* Begin *
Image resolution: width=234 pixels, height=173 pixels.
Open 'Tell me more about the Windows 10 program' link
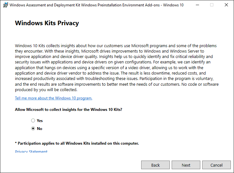click(53, 98)
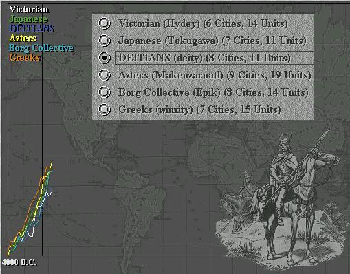Image resolution: width=350 pixels, height=274 pixels.
Task: Select the Japanese (Tokugawa) radio button
Action: pyautogui.click(x=105, y=41)
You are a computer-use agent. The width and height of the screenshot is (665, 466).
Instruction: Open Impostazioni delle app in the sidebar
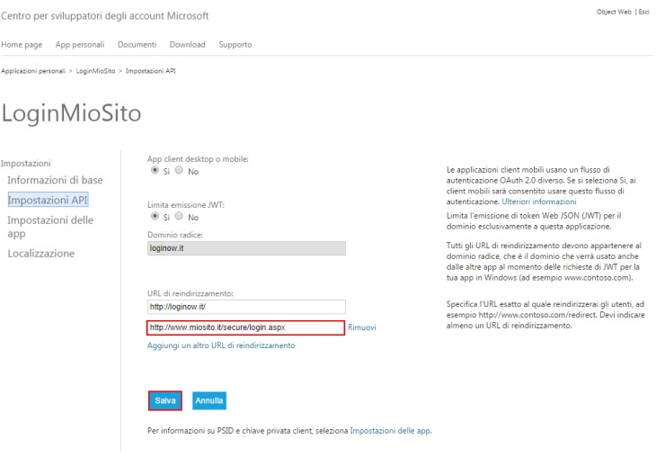click(49, 225)
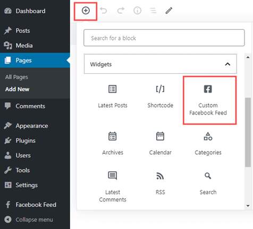Viewport: 253px width, 229px height.
Task: Click the block list scrollbar down arrow
Action: pyautogui.click(x=248, y=206)
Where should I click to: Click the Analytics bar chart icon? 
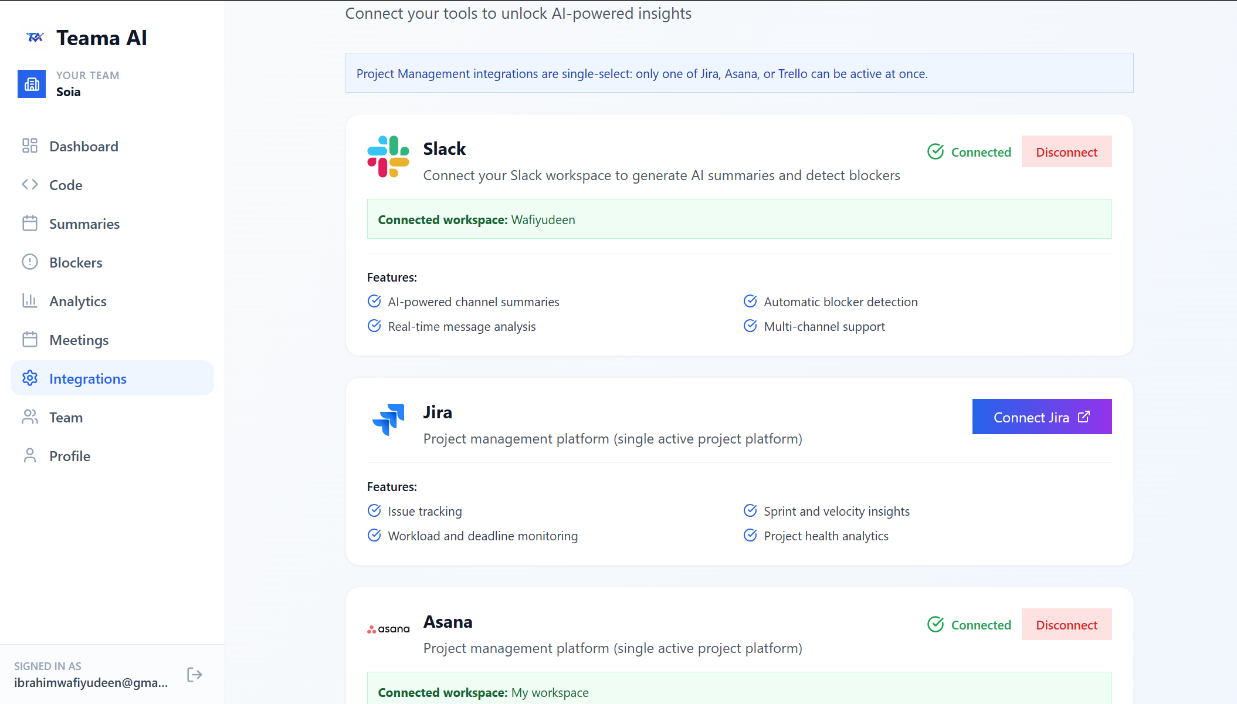[30, 301]
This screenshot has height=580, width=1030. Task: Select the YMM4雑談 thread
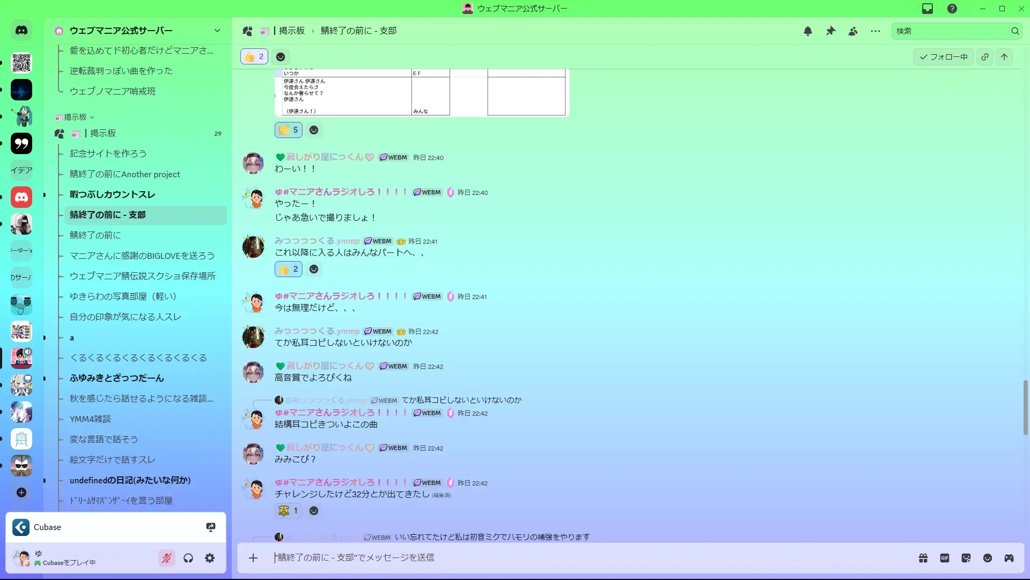[90, 419]
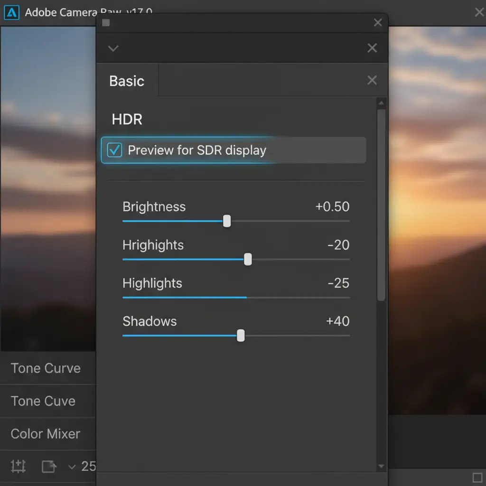
Task: Click the Brightness value +0.50 field
Action: [x=332, y=207]
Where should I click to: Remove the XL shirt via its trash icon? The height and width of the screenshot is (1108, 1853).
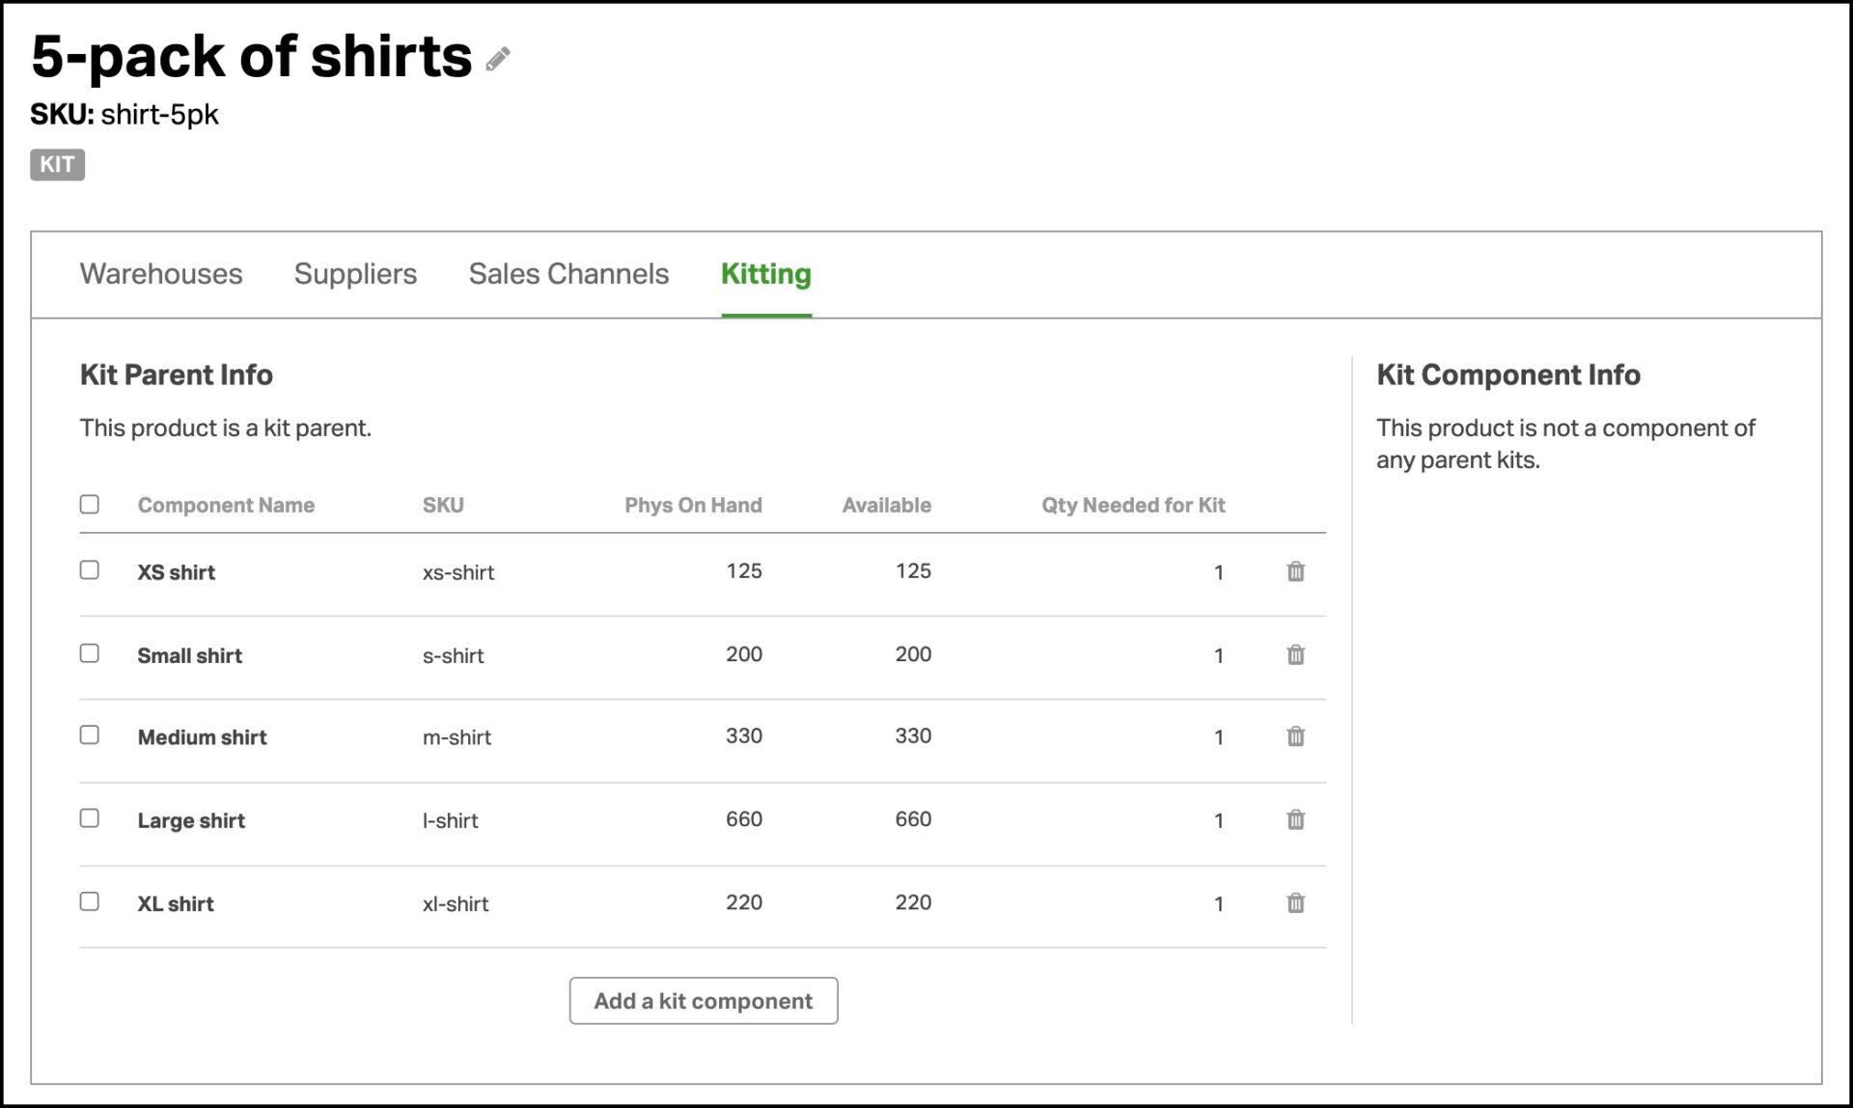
* End *
DIRECTIONS FOR THIS TASK. Reproduce the data above word for word, from its very first line through the line containing "Action: pyautogui.click(x=105, y=41)", and omit the pictures.

EXPECTED ANSWER.
Image resolution: width=234 pixels, height=173 pixels.
Open 'Tell me more about the Windows 10 program' link
click(53, 98)
Image resolution: width=350 pixels, height=274 pixels.
Task: Select the Japanese (Tokugawa) radio button
Action: pyautogui.click(x=105, y=41)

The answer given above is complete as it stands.